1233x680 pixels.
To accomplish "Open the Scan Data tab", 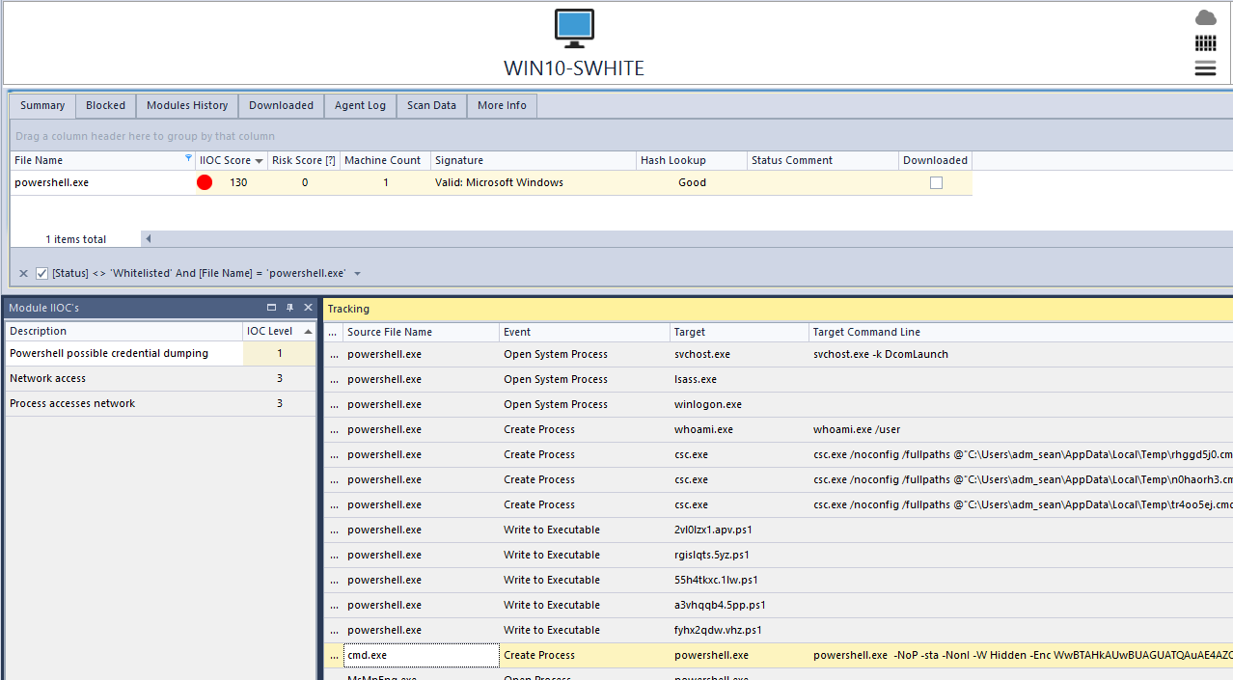I will [431, 106].
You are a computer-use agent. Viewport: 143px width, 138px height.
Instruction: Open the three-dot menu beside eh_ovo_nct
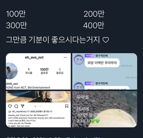pyautogui.click(x=65, y=57)
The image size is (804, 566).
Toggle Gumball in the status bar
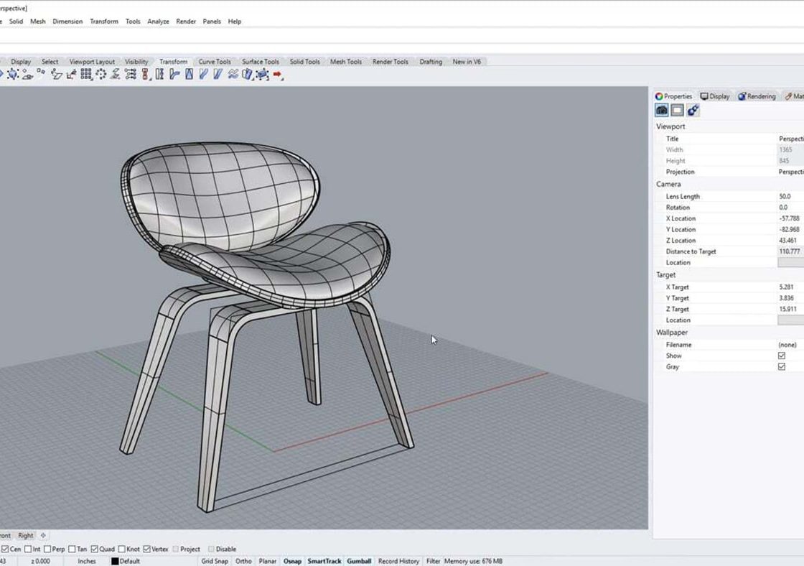tap(359, 561)
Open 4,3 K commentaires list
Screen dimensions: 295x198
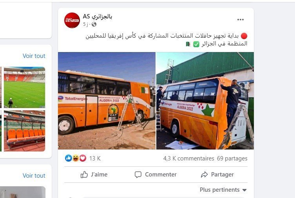point(188,158)
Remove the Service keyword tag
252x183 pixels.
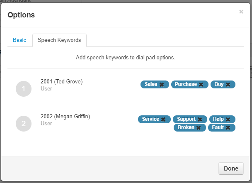tap(163, 120)
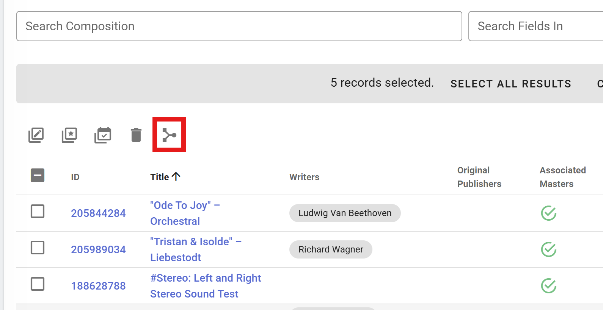Image resolution: width=603 pixels, height=310 pixels.
Task: Click the bulk edit icon
Action: (x=36, y=135)
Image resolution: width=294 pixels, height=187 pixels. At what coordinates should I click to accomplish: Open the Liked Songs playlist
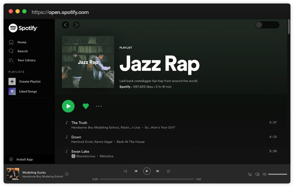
※ ※ ※
[Set task]
Output as a numbered list the lines of the records from the line containing "Open 4,3 K commentaires list" through the line containing "Action: (x=36, y=135)", including both, with blank lines skipped and pictures omitted.

[Result of the exercise]
1. Open 4,3 K commentaires list
2. Screen dimensions: 295x198
3. point(188,158)
4. Remove the Service keyword tag
5. 252x183 pixels.
6. tap(163, 120)
7. Image resolution: width=603 pixels, height=310 pixels.
8. Task: Click the bulk edit icon
9. Action: (x=36, y=135)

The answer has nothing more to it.